Dr. Squatch is a quirky men's skincare brand that is hugely popular in the US. Following the acquisition of the British brand Wild a few months ago, this is the second integration for Fernando Fernandez, the new CEO who took up his post in March.

A review of a gamble in the US

This is not the first time Unilever has bet on men's grooming in the US. In 2016, the group paid $1bn to acquire Dollar Shave Club. The venture ultimately proved inconclusive, resulting in a reduction of its stake to 35% in 2023.

With Dr. Squatch, Unilever is trying a new approach. Named after the creature Sasquatch (or Bigfoot), the brand sells a wide range of products online and in physical stores, including soaps, deodorants, hair care products, colognes, and lotions. All of its products are aimed at Generation Z men, with marketing that is as offbeat as it is mastered.

Marketing

Gen Z males are the target audience, with celebrities chosen for the campaigns carefully selected. More than just an acquisition, Unilever is giving itself a real communication platform. Dr. Squatch has made a name for itself with an offbeat tone and a perfect understanding of its audience's cultural codes.

The brand regularly creates buzz with its social media campaigns. One featuring actress Sydney Sweeney was a contest to win one of 100 bars of soap... to be used in the bath - literally. The campaign went beyond a simple promotion to become a topic of discussion and debate across the US.

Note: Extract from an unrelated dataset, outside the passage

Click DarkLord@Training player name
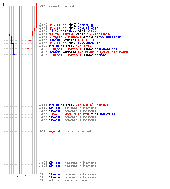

To get an idea of the campaigns that will work in 2025.

Unilever, which is accustomed to more institutional communication, will have to learn to follow this brand's codes without stifling its boldness.

A $1.5bn deal

Dr. Squatch was previously owned by the Summit Partners fund, which was looking to sell the company for around $2bn last summer. Unilever ultimately paid $1.5bn to add the hygiene brand to its portfolio.

"Building on its success in the US, we are delighted to expand the brand internationally," said Fabian Garcia, president of Unilever's personal care division, who sees the acquisition as a lever to strengthen the group's presence in a particularly prominent segment.

Unilever and 2025

By the end of the year, Unilever plans to spin off its ice cream division (Magnum, Ben & Jerry's), which will be listed on the Amsterdam stock exchange under the name The Magnum Ice Cream Company.

At the same time, the group is considering selling Graze, its healthy snack brand, according to the Financial Times. It has already divested several food brands in recent months. The food segment still accounts for 22% of the group's revenue, but the time has come for a repositioning.

Many are wondering about the future of food at Unilever. The CEO has confirmed his commitment to his brands but has said that smaller brands are more vulnerable.